→ **Data supplied**
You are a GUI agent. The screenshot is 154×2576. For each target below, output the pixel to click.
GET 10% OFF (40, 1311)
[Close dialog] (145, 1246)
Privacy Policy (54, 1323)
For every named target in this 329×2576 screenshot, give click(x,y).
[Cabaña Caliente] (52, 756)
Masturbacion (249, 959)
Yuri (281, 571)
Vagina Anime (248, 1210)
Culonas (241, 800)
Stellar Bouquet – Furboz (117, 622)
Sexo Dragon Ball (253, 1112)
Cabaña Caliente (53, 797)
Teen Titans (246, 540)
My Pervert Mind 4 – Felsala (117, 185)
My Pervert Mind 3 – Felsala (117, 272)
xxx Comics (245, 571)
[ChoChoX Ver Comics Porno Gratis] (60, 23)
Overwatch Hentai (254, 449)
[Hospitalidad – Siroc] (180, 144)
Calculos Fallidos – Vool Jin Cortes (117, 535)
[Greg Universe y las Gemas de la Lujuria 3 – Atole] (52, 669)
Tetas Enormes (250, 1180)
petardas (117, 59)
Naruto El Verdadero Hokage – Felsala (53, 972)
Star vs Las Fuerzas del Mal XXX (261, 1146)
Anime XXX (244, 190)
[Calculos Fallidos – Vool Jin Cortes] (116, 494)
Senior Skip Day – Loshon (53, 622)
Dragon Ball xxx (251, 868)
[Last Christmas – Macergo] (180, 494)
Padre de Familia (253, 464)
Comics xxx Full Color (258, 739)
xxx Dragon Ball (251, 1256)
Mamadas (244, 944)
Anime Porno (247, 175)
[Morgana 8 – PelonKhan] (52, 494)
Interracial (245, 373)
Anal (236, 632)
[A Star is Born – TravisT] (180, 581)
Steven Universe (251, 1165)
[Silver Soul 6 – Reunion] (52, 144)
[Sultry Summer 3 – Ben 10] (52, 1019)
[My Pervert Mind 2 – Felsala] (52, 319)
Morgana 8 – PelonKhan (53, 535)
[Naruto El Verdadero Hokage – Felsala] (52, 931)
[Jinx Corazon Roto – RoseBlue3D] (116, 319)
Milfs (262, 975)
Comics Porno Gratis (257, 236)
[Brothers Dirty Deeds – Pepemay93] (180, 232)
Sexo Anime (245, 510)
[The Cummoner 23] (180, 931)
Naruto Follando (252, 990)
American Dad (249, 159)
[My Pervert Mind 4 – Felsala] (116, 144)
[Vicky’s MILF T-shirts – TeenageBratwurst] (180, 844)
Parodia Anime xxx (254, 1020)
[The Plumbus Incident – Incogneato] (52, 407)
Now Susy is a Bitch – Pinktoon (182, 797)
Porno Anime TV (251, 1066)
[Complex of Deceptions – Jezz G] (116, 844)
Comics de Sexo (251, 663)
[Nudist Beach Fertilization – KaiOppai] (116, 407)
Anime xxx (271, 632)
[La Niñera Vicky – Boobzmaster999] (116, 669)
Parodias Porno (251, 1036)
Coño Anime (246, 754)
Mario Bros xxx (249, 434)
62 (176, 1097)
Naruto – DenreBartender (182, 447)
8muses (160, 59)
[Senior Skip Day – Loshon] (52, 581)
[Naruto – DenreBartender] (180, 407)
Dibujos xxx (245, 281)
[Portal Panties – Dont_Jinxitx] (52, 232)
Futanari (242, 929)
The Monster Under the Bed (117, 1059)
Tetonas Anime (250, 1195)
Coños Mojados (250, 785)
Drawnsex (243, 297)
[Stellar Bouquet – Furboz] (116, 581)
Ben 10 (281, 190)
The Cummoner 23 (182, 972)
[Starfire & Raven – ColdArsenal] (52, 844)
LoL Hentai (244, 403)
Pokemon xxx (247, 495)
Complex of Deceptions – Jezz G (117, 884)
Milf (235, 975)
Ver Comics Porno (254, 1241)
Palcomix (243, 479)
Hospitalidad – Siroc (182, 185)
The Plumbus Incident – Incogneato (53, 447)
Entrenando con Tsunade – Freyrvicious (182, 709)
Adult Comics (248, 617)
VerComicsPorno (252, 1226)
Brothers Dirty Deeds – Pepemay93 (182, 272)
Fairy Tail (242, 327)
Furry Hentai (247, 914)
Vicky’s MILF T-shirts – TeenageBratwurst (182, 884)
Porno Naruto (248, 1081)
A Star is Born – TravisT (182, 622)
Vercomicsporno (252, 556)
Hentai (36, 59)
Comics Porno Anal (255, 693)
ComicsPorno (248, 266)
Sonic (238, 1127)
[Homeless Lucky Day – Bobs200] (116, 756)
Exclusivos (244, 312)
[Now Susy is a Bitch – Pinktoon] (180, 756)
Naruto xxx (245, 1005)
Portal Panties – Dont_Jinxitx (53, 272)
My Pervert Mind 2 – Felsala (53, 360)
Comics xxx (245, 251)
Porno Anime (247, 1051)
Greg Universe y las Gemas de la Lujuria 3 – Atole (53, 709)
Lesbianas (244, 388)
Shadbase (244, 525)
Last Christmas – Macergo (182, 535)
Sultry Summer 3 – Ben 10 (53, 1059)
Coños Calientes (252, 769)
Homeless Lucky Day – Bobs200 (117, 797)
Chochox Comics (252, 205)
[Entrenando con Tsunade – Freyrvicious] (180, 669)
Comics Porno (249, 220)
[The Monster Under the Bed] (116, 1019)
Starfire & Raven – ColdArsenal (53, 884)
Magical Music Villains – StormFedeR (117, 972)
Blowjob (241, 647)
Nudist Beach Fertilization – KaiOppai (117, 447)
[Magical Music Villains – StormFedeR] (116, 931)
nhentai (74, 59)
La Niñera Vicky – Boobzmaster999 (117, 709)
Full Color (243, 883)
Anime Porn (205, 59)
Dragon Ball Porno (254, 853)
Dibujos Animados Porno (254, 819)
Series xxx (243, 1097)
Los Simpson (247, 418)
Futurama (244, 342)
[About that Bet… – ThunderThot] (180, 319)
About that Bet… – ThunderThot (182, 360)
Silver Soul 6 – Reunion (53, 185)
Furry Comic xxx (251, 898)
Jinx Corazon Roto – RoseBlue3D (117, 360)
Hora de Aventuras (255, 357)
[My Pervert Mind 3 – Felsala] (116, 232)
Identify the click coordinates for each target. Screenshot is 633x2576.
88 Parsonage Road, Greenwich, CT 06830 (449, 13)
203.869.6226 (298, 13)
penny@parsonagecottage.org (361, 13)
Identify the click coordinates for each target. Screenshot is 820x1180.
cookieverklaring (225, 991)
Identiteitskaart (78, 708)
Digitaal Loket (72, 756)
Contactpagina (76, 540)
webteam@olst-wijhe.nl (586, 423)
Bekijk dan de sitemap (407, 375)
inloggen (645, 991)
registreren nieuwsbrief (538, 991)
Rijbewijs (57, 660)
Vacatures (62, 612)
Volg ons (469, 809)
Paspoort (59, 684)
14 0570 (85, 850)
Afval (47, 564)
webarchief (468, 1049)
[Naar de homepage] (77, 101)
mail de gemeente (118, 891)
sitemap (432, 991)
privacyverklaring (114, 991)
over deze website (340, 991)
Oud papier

→ **Requirement**
The full listing above is to be copied exactly, line for line.

→ **Task answer**
You are a GUI agent. The screenshot is 154×2576. For each target below, output the pixel to click.
GET 10% OFF (40, 1311)
[Close dialog] (145, 1246)
Privacy Policy (54, 1323)
For every named target in this 329×2576 screenshot, give click(x,y).
[Cabaña Caliente] (52, 756)
Masturbacion (249, 959)
Yuri (281, 571)
Vagina Anime (248, 1210)
Culonas (241, 800)
Stellar Bouquet – Furboz (117, 622)
Sexo Dragon Ball (253, 1112)
Cabaña Caliente (53, 797)
Teen Titans (246, 540)
My Pervert Mind 4 – Felsala (117, 185)
My Pervert Mind 3 – Felsala (117, 272)
xxx Comics (245, 571)
[ChoChoX Ver Comics Porno Gratis] (60, 23)
Overwatch Hentai (254, 449)
[Hospitalidad – Siroc] (180, 144)
Calculos Fallidos – Vool Jin Cortes (117, 535)
[Greg Universe y las Gemas de la Lujuria 3 – Atole] (52, 669)
Tetas Enormes (250, 1180)
petardas (117, 59)
Naruto El Verdadero Hokage – Felsala (53, 972)
Star vs Las Fuerzas del Mal XXX (261, 1146)
Anime XXX (244, 190)
[Calculos Fallidos – Vool Jin Cortes] (116, 494)
Senior Skip Day – Loshon (53, 622)
Dragon Ball xxx (251, 868)
[Last Christmas – Macergo] (180, 494)
Padre de Familia (253, 464)
Comics xxx Full Color (258, 739)
xxx Dragon Ball (251, 1256)
Mamadas (244, 944)
Anime Porno (247, 175)
[Morgana 8 – PelonKhan] (52, 494)
Interracial (245, 373)
Anal (236, 632)
[A Star is Born – TravisT] (180, 581)
Steven Universe (251, 1165)
[Silver Soul 6 – Reunion] (52, 144)
[Sultry Summer 3 – Ben 10] (52, 1019)
[My Pervert Mind 2 – Felsala] (52, 319)
Morgana 8 – PelonKhan (53, 535)
[Naruto El Verdadero Hokage – Felsala] (52, 931)
[Jinx Corazon Roto – RoseBlue3D] (116, 319)
Milfs (262, 975)
Comics Porno Gratis (257, 236)
[Brothers Dirty Deeds – Pepemay93] (180, 232)
Sexo Anime (245, 510)
[The Cummoner 23] (180, 931)
Naruto Follando (252, 990)
American Dad (249, 159)
[My Pervert Mind 4 – Felsala] (116, 144)
[Vicky’s MILF T-shirts – TeenageBratwurst] (180, 844)
Parodia Anime xxx (254, 1020)
[The Plumbus Incident – Incogneato] (52, 407)
Now Susy is a Bitch – Pinktoon (182, 797)
Porno Anime TV (251, 1066)
[Complex of Deceptions – Jezz G] (116, 844)
Comics de Sexo (251, 663)
[Nudist Beach Fertilization – KaiOppai] (116, 407)
Anime xxx (271, 632)
[La Niñera Vicky – Boobzmaster999] (116, 669)
Parodias Porno (251, 1036)
Coño Anime (246, 754)
Mario Bros xxx (249, 434)
62 (176, 1097)
Naruto – DenreBartender (182, 447)
8muses (160, 59)
[Senior Skip Day – Loshon] (52, 581)
[Naruto – DenreBartender] (180, 407)
Dibujos xxx (245, 281)
[Portal Panties – Dont_Jinxitx] (52, 232)
Futanari (242, 929)
The Monster Under the Bed (117, 1059)
Tetonas Anime (250, 1195)
Coños Mojados (250, 785)
Drawnsex (243, 297)
[Stellar Bouquet – Furboz] (116, 581)
Ben 10 (281, 190)
The Cummoner 23 (182, 972)
[Starfire & Raven – ColdArsenal] (52, 844)
LoL Hentai (244, 403)
Pokemon xxx (247, 495)
Complex of Deceptions – Jezz G (117, 884)
Milf (235, 975)
Ver Comics Porno (254, 1241)
Palcomix (243, 479)
Hospitalidad – Siroc (182, 185)
The Plumbus Incident – Incogneato (53, 447)
Entrenando con Tsunade – Freyrvicious (182, 709)
Adult Comics (248, 617)
VerComicsPorno (252, 1226)
Brothers Dirty Deeds – Pepemay93 (182, 272)
Fairy Tail (242, 327)
Furry Hentai (247, 914)
Vicky’s MILF T-shirts – TeenageBratwurst (182, 884)
Porno Naruto (248, 1081)
A Star is Born – TravisT (182, 622)
Vercomicsporno (252, 556)
Hentai (36, 59)
Comics Porno Anal (255, 693)
ComicsPorno (248, 266)
Sonic (238, 1127)
[Homeless Lucky Day – Bobs200] (116, 756)
Exclusivos (244, 312)
[Now Susy is a Bitch – Pinktoon] (180, 756)
Naruto xxx (245, 1005)
Portal Panties – Dont_Jinxitx (53, 272)
My Pervert Mind 2 – Felsala (53, 360)
Comics xxx (245, 251)
Porno Anime (247, 1051)
Greg Universe y las Gemas de la Lujuria 3 – Atole (53, 709)
Lesbianas (244, 388)
Shadbase (244, 525)
Last Christmas – Macergo (182, 535)
Sultry Summer 3 – Ben 10 (53, 1059)
Coños Calientes (252, 769)
Homeless Lucky Day – Bobs200 (117, 797)
Chochox Comics (252, 205)
[Entrenando con Tsunade – Freyrvicious] (180, 669)
Comics Porno (249, 220)
[The Monster Under the Bed] (116, 1019)
Starfire & Raven – ColdArsenal (53, 884)
Magical Music Villains – StormFedeR (117, 972)
Blowjob (241, 647)
Nudist Beach Fertilization – KaiOppai (117, 447)
[Magical Music Villains – StormFedeR] (116, 931)
nhentai (74, 59)
La Niñera Vicky – Boobzmaster999 (117, 709)
Full Color (243, 883)
Anime Porn (205, 59)
Dragon Ball Porno (254, 853)
Dibujos Animados Porno (254, 819)
Series xxx (243, 1097)
Los Simpson (247, 418)
Futurama (244, 342)
[About that Bet… – ThunderThot] (180, 319)
About that Bet… – ThunderThot (182, 360)
Silver Soul 6 – Reunion (53, 185)
Furry Comic xxx (251, 898)
Jinx Corazon Roto – RoseBlue3D (117, 360)
Hora de Aventuras (255, 357)
[My Pervert Mind 3 – Felsala] (116, 232)
Identify the click coordinates for each target. Screenshot is 633x2576.
88 Parsonage Road, Greenwich, CT 06830 (449, 13)
203.869.6226 (298, 13)
penny@parsonagecottage.org (361, 13)
Identify the click coordinates for each target. Screenshot is 820x1180.
cookieverklaring (225, 991)
Identiteitskaart (78, 708)
Digitaal Loket (72, 756)
Contactpagina (76, 540)
webteam@olst-wijhe.nl (586, 423)
Bekijk dan de sitemap (407, 375)
inloggen (645, 991)
registreren nieuwsbrief (538, 991)
Rijbewijs (57, 660)
Vacatures (62, 612)
Volg ons (469, 809)
Paspoort (59, 684)
14 0570 (85, 850)
Afval (47, 564)
webarchief (468, 1049)
[Naar de homepage] (77, 101)
mail de gemeente (118, 891)
sitemap (432, 991)
privacyverklaring (114, 991)
over deze website (340, 991)
Oud papier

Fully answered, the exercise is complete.